EXERCISE DESCRIPTION >> The expected answer holds every line from the first line of the data below through the line containing "Image resolution: width=836", exactly as written, and no other line.

ENTRIES SHOWN >>
+-------+
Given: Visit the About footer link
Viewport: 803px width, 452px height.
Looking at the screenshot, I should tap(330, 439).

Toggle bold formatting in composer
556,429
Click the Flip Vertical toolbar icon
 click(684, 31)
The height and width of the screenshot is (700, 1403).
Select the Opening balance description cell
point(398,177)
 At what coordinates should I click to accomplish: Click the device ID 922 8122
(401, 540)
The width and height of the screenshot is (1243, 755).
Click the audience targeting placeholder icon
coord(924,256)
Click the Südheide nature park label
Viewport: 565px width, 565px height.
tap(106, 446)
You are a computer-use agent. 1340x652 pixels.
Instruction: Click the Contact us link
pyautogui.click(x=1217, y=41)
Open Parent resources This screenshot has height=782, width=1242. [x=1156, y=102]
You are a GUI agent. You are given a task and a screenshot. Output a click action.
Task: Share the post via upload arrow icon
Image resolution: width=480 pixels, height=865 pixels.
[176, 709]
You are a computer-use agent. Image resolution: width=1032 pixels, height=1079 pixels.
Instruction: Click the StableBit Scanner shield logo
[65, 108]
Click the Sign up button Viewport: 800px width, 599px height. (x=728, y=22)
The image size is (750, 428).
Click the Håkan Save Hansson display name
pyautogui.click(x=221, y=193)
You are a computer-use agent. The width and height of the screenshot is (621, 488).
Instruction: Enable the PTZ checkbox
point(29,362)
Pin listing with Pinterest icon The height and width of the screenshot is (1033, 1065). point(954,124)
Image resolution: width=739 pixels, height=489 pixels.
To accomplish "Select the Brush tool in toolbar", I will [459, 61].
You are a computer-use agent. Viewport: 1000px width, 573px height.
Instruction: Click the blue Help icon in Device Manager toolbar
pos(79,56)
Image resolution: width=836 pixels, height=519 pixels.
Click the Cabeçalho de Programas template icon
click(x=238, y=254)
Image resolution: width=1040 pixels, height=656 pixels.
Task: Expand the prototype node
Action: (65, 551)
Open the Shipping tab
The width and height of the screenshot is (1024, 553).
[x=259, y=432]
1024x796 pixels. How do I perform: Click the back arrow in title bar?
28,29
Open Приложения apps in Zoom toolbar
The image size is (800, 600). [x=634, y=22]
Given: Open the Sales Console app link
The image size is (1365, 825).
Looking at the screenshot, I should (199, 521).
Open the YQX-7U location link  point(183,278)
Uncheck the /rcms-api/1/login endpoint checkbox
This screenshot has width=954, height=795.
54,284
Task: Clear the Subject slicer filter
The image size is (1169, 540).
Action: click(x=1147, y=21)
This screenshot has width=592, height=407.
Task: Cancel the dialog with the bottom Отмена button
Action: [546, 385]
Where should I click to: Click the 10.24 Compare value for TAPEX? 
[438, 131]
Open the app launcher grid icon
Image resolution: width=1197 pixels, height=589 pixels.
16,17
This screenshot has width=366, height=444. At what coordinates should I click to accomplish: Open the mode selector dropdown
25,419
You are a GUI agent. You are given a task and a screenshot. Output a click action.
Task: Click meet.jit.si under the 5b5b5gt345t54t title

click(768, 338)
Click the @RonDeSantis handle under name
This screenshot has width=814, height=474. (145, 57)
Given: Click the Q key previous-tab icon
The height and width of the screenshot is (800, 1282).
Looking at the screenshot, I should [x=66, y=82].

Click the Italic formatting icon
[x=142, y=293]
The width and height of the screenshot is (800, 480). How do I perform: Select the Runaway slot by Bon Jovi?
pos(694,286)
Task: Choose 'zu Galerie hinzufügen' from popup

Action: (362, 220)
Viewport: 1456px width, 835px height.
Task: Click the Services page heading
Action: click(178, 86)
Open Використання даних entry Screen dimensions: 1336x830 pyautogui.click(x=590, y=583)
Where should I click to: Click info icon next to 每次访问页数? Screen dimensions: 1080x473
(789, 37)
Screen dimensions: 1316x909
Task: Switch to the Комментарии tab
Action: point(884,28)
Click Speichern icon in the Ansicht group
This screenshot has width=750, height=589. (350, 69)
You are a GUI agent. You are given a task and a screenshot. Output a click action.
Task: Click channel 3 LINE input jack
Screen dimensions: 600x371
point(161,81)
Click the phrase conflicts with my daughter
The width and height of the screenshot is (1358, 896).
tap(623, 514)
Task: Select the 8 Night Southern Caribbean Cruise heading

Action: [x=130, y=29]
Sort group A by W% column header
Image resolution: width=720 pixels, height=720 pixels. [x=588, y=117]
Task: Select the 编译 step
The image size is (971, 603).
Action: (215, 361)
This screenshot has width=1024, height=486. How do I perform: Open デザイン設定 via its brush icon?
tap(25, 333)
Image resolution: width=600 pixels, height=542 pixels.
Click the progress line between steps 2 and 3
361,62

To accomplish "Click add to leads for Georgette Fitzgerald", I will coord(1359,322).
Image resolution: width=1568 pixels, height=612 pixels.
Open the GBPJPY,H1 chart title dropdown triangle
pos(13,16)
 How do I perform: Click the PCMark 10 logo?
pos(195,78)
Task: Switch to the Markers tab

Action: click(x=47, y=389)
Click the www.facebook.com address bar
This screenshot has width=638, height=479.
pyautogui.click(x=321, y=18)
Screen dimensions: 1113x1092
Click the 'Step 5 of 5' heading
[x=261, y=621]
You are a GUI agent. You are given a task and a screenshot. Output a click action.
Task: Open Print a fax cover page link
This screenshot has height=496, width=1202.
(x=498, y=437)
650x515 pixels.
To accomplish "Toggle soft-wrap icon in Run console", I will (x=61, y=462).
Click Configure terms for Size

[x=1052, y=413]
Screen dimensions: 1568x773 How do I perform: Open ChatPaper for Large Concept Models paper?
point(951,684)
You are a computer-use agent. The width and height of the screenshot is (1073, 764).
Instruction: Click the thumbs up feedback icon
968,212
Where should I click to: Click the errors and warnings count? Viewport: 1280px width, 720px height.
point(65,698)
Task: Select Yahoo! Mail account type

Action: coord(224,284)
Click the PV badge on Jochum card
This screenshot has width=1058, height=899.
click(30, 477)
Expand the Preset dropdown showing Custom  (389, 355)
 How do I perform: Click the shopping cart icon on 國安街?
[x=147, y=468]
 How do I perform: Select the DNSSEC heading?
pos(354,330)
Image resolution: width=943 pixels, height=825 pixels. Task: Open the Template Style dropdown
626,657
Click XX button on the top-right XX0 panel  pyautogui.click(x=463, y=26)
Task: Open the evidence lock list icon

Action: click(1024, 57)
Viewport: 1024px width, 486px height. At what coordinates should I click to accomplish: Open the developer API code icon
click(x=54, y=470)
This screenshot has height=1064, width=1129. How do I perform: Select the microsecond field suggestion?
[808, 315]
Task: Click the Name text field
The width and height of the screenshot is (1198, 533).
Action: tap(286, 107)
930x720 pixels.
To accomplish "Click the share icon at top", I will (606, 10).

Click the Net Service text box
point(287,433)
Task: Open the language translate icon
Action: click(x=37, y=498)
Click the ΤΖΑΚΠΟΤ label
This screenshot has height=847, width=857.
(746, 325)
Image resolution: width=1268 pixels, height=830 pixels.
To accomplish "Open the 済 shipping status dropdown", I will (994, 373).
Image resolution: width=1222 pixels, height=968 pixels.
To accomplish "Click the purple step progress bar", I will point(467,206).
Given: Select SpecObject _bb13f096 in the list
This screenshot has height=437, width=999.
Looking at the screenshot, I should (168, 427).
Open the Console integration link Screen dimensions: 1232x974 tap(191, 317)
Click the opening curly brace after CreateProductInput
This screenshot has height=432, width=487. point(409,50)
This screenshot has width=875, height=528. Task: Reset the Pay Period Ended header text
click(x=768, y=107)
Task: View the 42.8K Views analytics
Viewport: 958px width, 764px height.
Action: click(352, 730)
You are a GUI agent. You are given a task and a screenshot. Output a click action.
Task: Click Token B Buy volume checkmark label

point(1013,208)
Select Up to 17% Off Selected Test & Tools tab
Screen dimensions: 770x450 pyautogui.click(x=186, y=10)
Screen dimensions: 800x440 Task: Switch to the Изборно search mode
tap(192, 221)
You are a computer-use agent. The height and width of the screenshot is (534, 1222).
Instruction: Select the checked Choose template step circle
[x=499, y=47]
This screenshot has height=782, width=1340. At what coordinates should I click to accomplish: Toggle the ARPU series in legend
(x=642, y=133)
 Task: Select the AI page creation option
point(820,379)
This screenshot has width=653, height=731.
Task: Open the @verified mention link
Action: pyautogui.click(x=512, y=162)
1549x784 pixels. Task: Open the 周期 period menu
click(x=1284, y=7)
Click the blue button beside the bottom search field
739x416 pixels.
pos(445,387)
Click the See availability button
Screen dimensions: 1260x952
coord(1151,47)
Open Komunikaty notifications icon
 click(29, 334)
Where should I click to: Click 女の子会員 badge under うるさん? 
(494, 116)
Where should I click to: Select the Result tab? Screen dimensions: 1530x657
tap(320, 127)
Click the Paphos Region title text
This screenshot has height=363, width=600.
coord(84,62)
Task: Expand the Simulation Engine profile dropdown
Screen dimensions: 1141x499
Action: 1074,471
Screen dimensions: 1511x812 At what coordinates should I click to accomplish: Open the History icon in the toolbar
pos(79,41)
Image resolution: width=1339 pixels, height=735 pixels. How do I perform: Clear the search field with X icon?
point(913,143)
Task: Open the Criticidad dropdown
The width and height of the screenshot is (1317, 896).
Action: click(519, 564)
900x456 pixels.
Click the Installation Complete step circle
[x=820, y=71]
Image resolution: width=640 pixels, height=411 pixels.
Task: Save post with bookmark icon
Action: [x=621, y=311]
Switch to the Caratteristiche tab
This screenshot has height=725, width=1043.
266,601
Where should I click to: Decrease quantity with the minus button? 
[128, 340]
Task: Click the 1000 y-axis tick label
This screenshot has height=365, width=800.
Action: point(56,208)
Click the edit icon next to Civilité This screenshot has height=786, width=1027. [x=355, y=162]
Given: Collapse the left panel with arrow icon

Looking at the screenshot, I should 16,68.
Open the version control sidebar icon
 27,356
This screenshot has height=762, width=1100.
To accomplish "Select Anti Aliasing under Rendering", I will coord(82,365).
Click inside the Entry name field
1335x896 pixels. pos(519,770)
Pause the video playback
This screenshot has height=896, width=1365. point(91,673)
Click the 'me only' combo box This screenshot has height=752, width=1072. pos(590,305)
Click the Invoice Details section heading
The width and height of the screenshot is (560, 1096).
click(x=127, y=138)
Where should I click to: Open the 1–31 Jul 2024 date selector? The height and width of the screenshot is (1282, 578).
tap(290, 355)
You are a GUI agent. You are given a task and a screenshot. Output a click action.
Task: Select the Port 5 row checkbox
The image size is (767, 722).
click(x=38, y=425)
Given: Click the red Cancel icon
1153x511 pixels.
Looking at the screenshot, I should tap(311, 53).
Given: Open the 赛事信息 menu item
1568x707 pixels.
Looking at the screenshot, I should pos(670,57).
+-------+
TASK SOLUTION >>
Given: Visit the About footer link
Viewport: 803px width, 452px height.
Looking at the screenshot, I should tap(330, 439).

Toggle bold formatting in composer
556,429
Click the Flip Vertical toolbar icon
 click(684, 31)
The height and width of the screenshot is (700, 1403).
Select the Opening balance description cell
point(398,177)
 At what coordinates should I click to accomplish: Click the device ID 922 8122
(401, 540)
The width and height of the screenshot is (1243, 755).
Click the audience targeting placeholder icon
coord(924,256)
Click the Südheide nature park label
Viewport: 565px width, 565px height.
tap(106, 446)
You are a computer-use agent. 1340x652 pixels.
Instruction: Click the Contact us link
pyautogui.click(x=1217, y=41)
Open Parent resources This screenshot has height=782, width=1242. [x=1156, y=102]
You are a GUI agent. You are given a task and a screenshot. Output a click action.
Task: Share the post via upload arrow icon
Image resolution: width=480 pixels, height=865 pixels.
[176, 709]
You are a computer-use agent. Image resolution: width=1032 pixels, height=1079 pixels.
Instruction: Click the StableBit Scanner shield logo
[65, 108]
Click the Sign up button Viewport: 800px width, 599px height. (x=728, y=22)
The image size is (750, 428).
Click the Håkan Save Hansson display name
pyautogui.click(x=221, y=193)
You are a computer-use agent. The width and height of the screenshot is (621, 488).
Instruction: Enable the PTZ checkbox
point(29,362)
Pin listing with Pinterest icon The height and width of the screenshot is (1033, 1065). point(954,124)
Image resolution: width=739 pixels, height=489 pixels.
To accomplish "Select the Brush tool in toolbar", I will [459, 61].
You are a computer-use agent. Viewport: 1000px width, 573px height.
Instruction: Click the blue Help icon in Device Manager toolbar
pos(79,56)
Image resolution: width=836 pixels, height=519 pixels.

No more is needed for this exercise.